Records for processing>
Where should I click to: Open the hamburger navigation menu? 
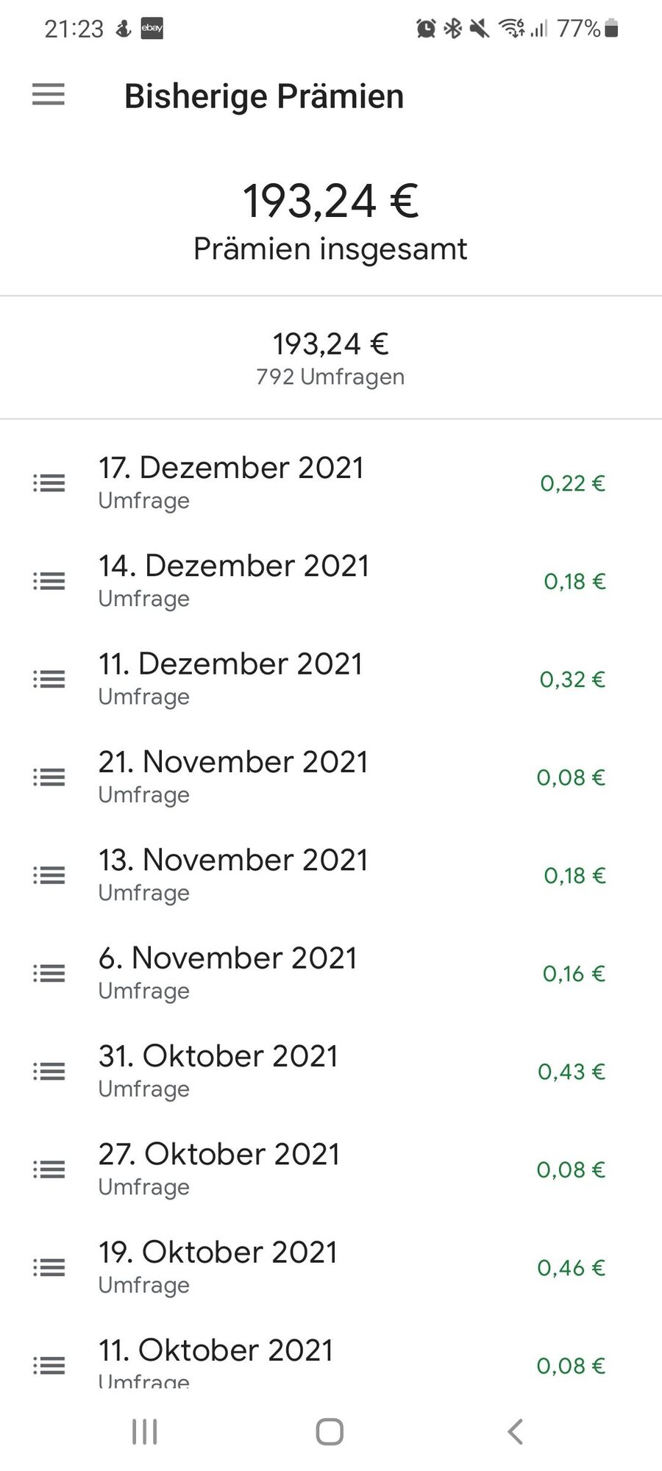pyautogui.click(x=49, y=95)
* * *
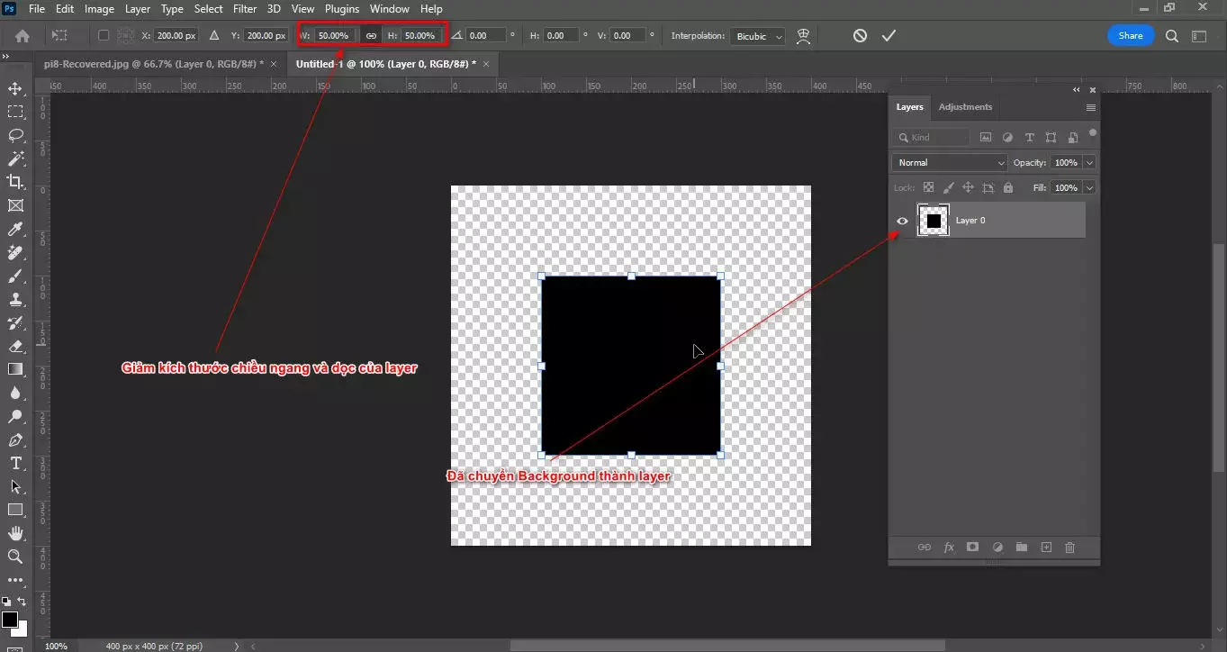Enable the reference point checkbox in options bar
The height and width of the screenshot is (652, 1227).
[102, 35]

Exercise requirements> Rewrite the listing from the line that has "Where should I" through the line that has "pyautogui.click(x=49, y=95)", including both of those lines and the requests, with each click coordinate in the answers scaled by 1.45 and rounded to the nearest whole number, halves rounded up. Reproduce only these lines, and omit the pictures.

Solved exercise>
Where should I click to: Open the hamburger navigation menu? 
pyautogui.click(x=71, y=138)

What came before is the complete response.